Text segment »
__________________________________________________

I was quite upset when the station changed format and Warren left, much like we all feel about Deminski and Doyle today. Warren arrived at a station in Canada: CKSL in London, Ontario, but he also worked at the “later” version of WCAR, 1090 on the AM dial, where I worked throughout the 1990s.
He was, however, long gone from WCAR by the time I arrived at “The Mighty 1090.” He was already a WJR regular by then.
But even during my time there, we had many interview and talk type programs on WCAR. Some originated from remote locations and I was the site engineer as well as the Chief Engineer of the station. On the occasion of one of those shows, Warren Pierce was the guest and we met briefly.
The show, “You and Your Business,” was originated from a small restaurant located in the famous Fox Theater in Detroit. The host, Marty DeWelt, was an enthusiastic, upbeat and incredibly bright woman who owned the program herself. She was convinced that Detroit was undergoing a massive growth spurt, and she had people on the air like Warren Pierce and Ernie Harwell who certainly lent a level of support to her enthusiasm. Ernie hadn’t retired yet and the Tigers were still playing in Tiger Stadium. All was well.
Well, that program, format and those days, of course, are LOOOOOOONG GONE (sorry, I couldn’t resist!), but fragments of memorabilia from those years still exist. Some of those fragments include airchecks.
Warren Pierce would also briefly host a daily show with his wife on Bob Hynes’ ill-fated WYUR-AM, but would retain his association with WJR.
Playing some of these old tapes can really take you on a mind trip to the past and make you feel like you are there again, especially if you WERE originally there in the first place.
What every single one of these tapes prove -- and I don’t care how far back the tapes go – is CONTENT and CONTENT ONLY is the key to its success and we are talking about content on a very personal level.

__________________________________________________

Required work »
1. Answer these questions from the radio memoir.
(a) Where did the program "You and Your Business" originate?
(b) What Canadian station did Warren arrive at, and in what city?
(c) Who owned the ill-fated WYUR-AM?
2. List every radio station call sign that appears in the radio memoir.

Data provided »
__________________________________________________

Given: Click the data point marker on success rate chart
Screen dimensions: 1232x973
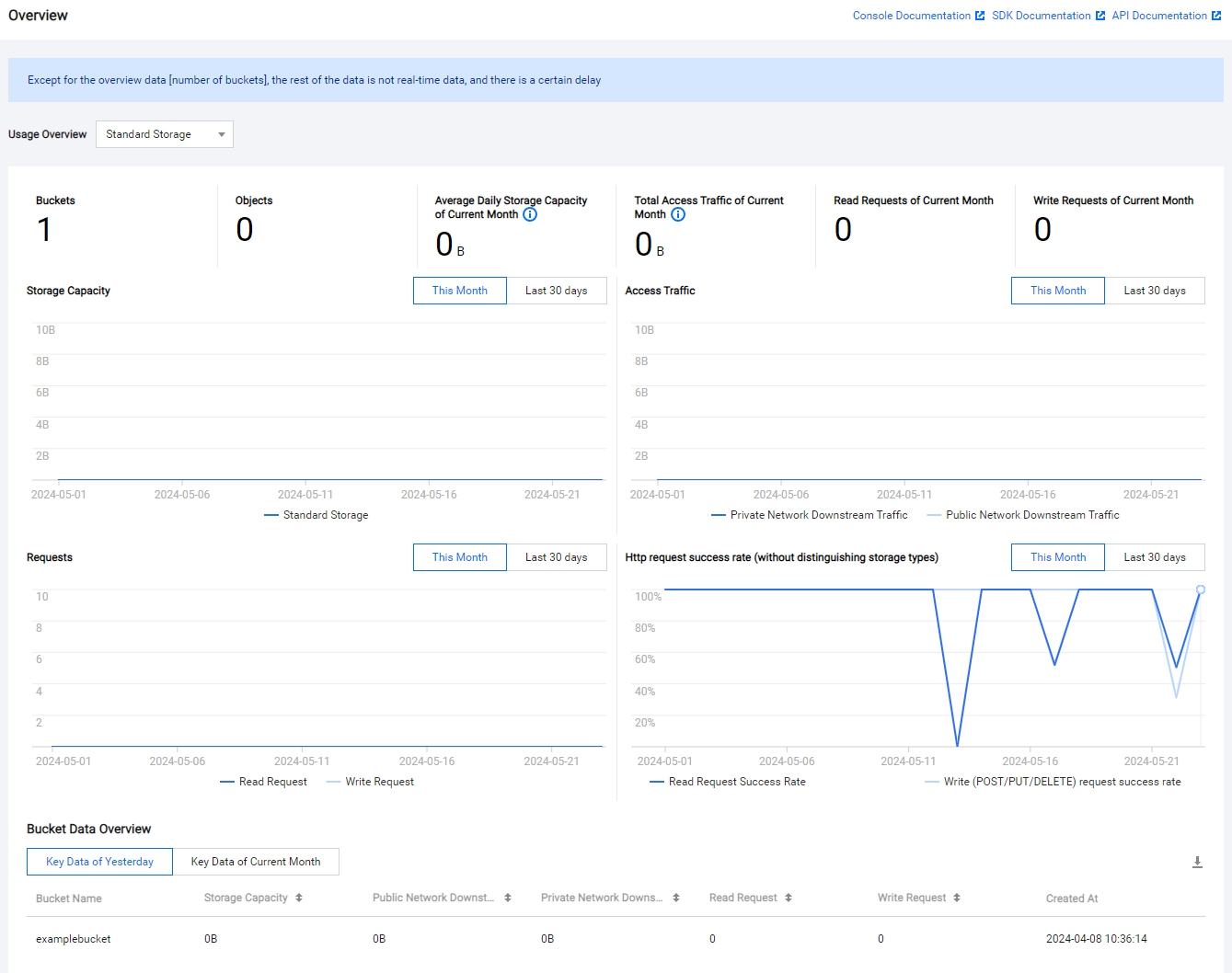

__________________________________________________

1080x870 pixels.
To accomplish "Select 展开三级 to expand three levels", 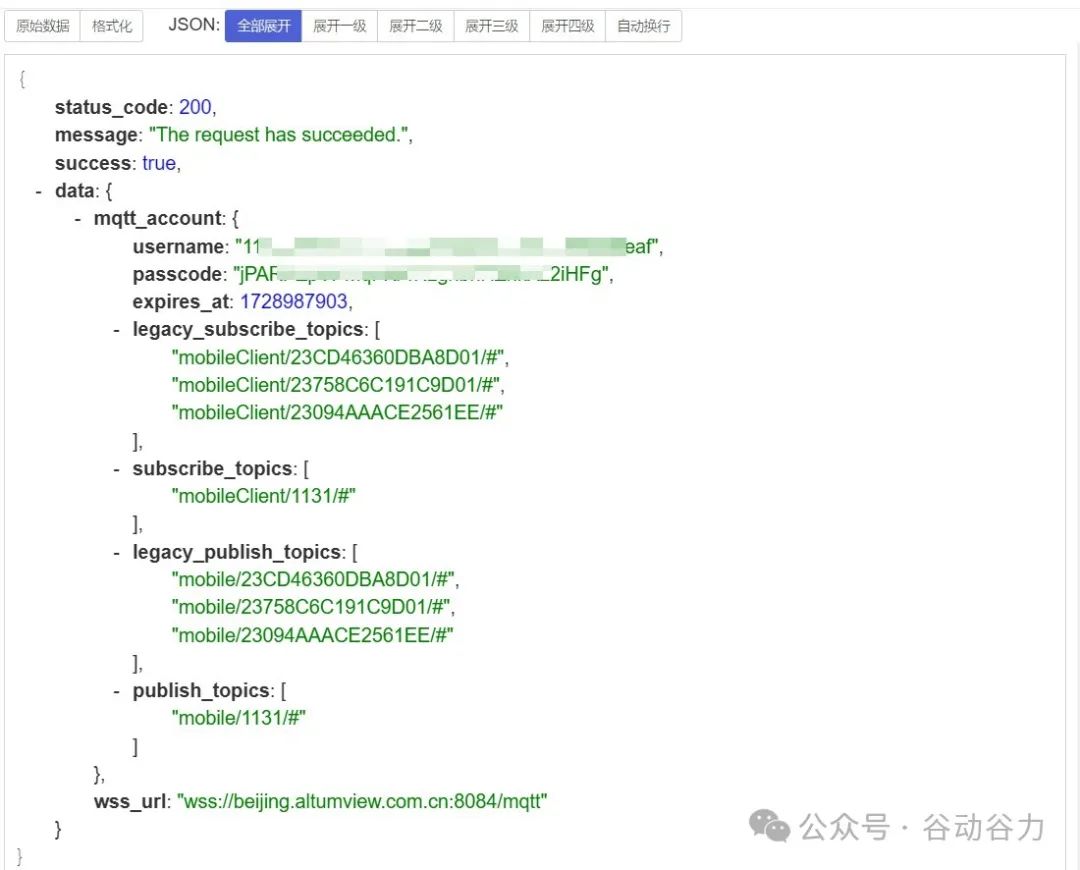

__________________________________________________

Answer set »
1.
(a) It originated from a small restaurant in the Fox Theater in Detroit.
(b) He arrived at CKSL in London, Ontario.
(c) Bob Hynes owned it.

2. CKSL, WCAR, WJR, WYUR-AM